#### WHAT TO DO:
Copy the lines from the one containing "is (1142, 671)." through the one containing "coordinates (1080, 577).", and replace "Where is" with "Where can I find". Leave everything else unchanged.

#### RECORD EXCERPTS:
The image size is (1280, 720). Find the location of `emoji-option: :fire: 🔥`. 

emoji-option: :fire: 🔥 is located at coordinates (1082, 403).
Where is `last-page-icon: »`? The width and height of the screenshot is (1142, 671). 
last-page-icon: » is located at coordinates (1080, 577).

==

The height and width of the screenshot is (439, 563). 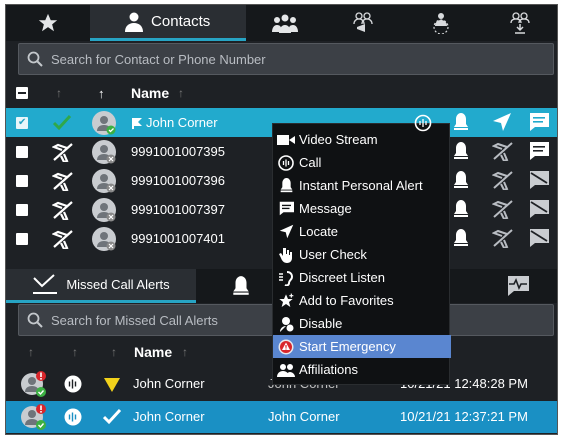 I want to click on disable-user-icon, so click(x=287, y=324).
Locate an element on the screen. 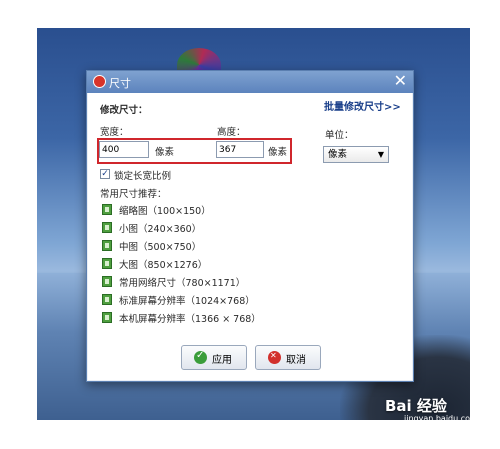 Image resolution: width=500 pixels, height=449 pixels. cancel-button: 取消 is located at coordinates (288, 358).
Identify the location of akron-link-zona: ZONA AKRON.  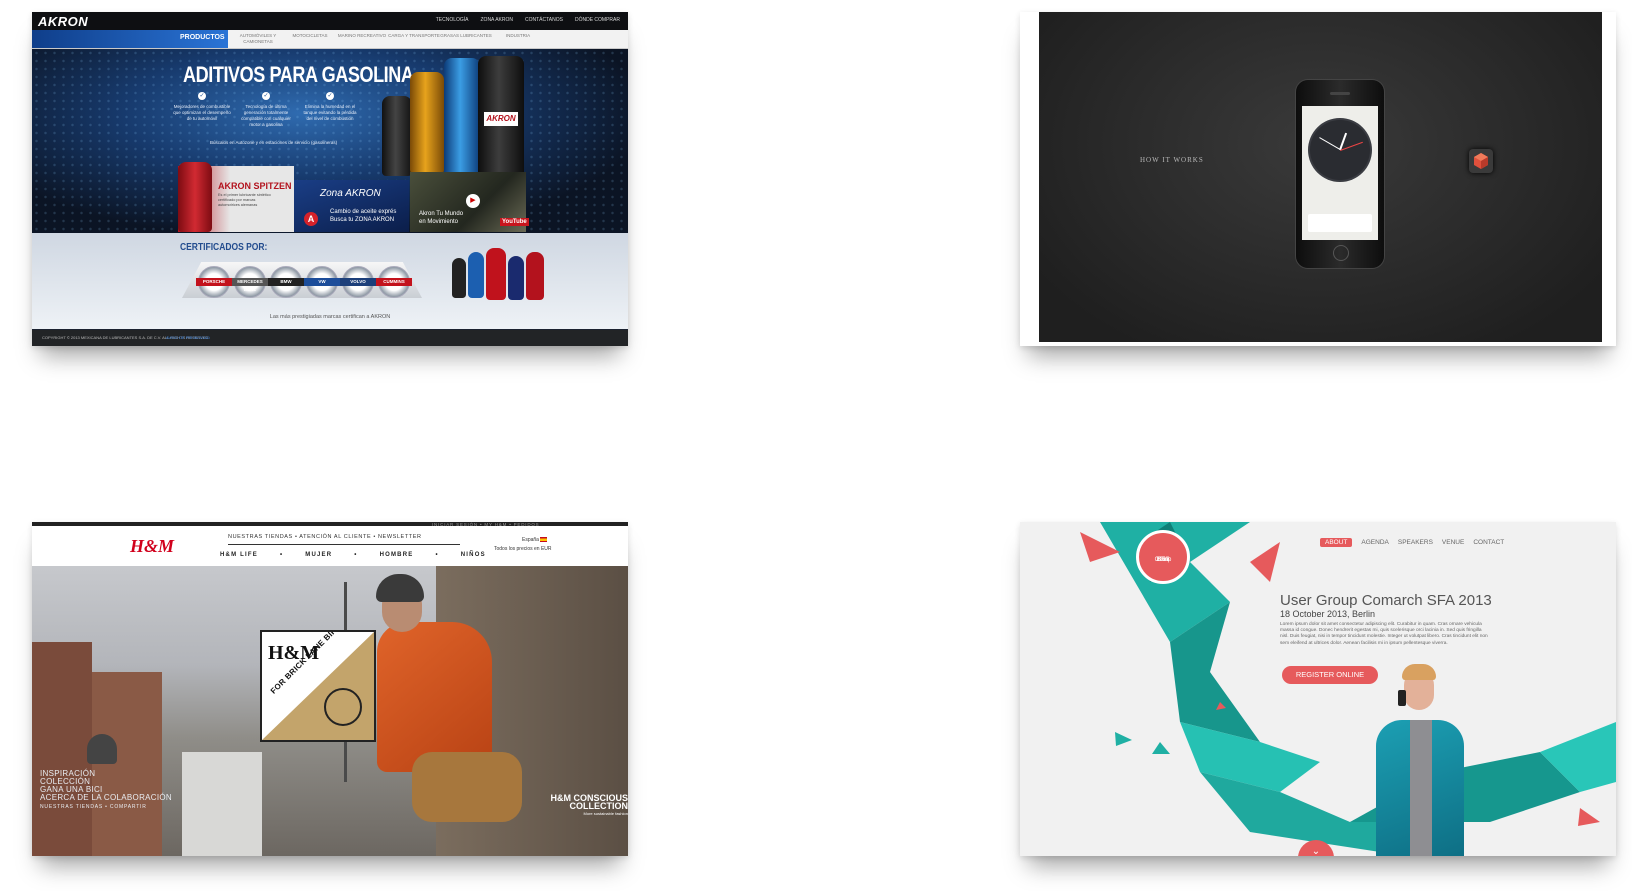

#### OUTPUT OF THE TASK:
Where can I find `last-page-icon: »`? The width and height of the screenshot is (1142, 671). 
last-page-icon: » is located at coordinates (1080, 577).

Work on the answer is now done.